## Passage to read
----------

Speech Making

Speech Making

I think one of the responsibilities of any manager, and especially the CEO, is to help present the face and spirit of the company to the public. This isn't an ego thing, indeed it's a chore, but in helping to put a real face to the business, the manager is reaching out to customers in a human way that general marketing can't replicate.

Speeches help sell the company to a number of constituencies: most obvious among these are prospective employees, future partners, and future customers. All of these audiences react well to not just the economics of a venture, but also the human factor as well. Speeches are also good for the manager. They force you to become an expert in at least one particular field - sometimes its useful to be in a room of potential clients when you're considered the expert! Speeches also help you clarify what you want to say in front of a crowd. This skill can come in handy when you are trying to give employees some encouragement and a sharing of vision and inspiration for the future.

----------

## Excerpted records
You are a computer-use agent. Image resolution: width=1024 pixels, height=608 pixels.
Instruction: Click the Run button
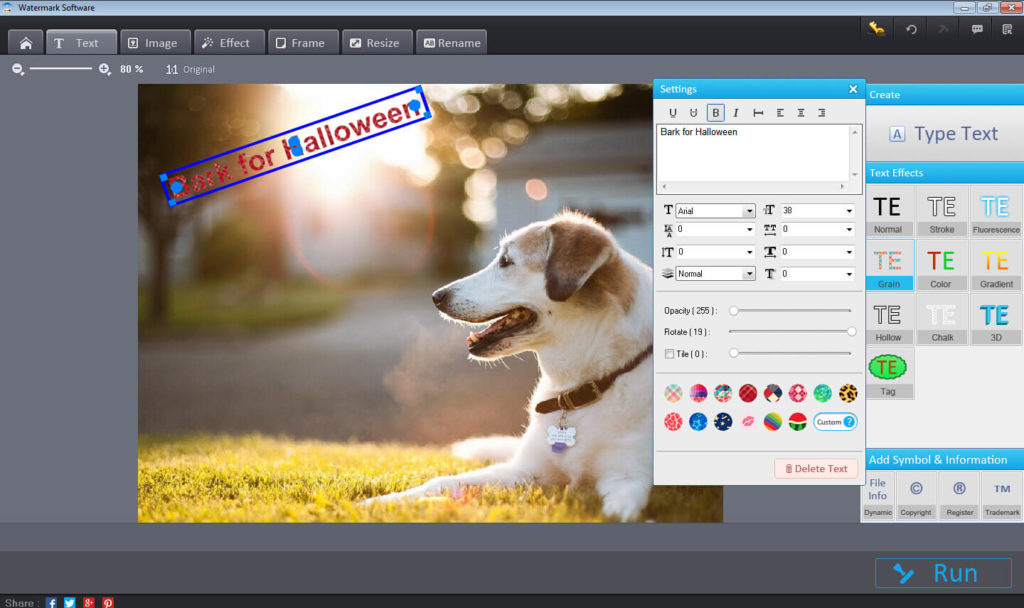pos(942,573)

----------

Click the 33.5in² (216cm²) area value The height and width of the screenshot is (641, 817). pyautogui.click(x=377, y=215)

----------

## What is asked
1/ According to the passage on speech making, which audiences do speeches help sell the company to?
2/ Continue the passage on speech making after its final sentence.

## Response list
1/ Prospective employees, future partners, and future customers.

2/
I try to give at least one speech per month. When I first started out, I had to ask organizations for speaking opportunities, and I positioned myself as an expert on IT and in particular bilingual outsourcing - which I pretty much started in Japan back in 1990. Although it was difficult to push people to let me speak to their group members, after I got reluctant approval I'd spend a lot of time preparing and rehearsing my delivery so that I could make an impact on the audience. The preparation worked, and over time I became more in demand and further bookings got a lot easier.

These days, most of my public speaking is for the Japanese and foreign governments - all of which are trying to encourage Foreign Direct Investment (FDI) in Japan.

Giving a speech is not hard so long as you know your topic. So the trick is to talk about some interesting segment of your daily business. Since you won't be trying to remember every little detail, this will allow you to focus on your delivery and less on the content. People new to the speaking game often find themselves getting stage fright and forgetting what they want to say. I admit that I still get nervous before going out in front of an audience, but a little trick I learned is to NOT focus on the eyes of anyone in the audience. Instead look just above the heads at the back and imagine that you're talking to a friend. Thiscan really take the stage fright factor away from your presentation and let you get on with the job.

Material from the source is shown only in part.